*Exercise objective*. Write out exactly the lines below that run from the one containing "Click the Amount field showing 3.908" through the one containing "Open caption author's", both included, with no other lines.

*Data*.

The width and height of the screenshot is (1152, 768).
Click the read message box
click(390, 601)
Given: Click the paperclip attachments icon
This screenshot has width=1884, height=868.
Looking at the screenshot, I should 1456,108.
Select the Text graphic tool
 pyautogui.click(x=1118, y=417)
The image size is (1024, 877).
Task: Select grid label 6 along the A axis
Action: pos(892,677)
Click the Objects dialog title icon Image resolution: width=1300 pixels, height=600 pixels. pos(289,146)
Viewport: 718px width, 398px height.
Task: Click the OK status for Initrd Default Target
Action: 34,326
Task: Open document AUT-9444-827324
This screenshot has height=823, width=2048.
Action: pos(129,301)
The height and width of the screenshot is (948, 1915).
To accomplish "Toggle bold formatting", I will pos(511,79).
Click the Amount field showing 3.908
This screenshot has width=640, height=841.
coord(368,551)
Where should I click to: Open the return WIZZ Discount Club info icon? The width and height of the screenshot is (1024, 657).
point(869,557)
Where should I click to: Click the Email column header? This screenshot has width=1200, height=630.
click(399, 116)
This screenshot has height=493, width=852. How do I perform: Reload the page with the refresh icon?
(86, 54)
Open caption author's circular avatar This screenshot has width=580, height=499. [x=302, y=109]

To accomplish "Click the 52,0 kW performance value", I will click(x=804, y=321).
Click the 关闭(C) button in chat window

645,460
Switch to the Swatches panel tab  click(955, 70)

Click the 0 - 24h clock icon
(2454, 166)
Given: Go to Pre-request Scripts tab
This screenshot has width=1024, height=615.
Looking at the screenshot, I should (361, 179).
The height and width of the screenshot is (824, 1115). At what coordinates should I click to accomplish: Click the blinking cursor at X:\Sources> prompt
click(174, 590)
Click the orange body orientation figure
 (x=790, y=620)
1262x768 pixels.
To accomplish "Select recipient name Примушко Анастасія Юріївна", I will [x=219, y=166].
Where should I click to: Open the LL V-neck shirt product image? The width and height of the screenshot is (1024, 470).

*Response*.
Click the Amount field showing 3.908
This screenshot has width=640, height=841.
coord(368,551)
Where should I click to: Open the return WIZZ Discount Club info icon? The width and height of the screenshot is (1024, 657).
point(869,557)
Where should I click to: Click the Email column header? This screenshot has width=1200, height=630.
click(399, 116)
This screenshot has height=493, width=852. How do I perform: Reload the page with the refresh icon?
(86, 54)
Open caption author's circular avatar This screenshot has width=580, height=499. [x=302, y=109]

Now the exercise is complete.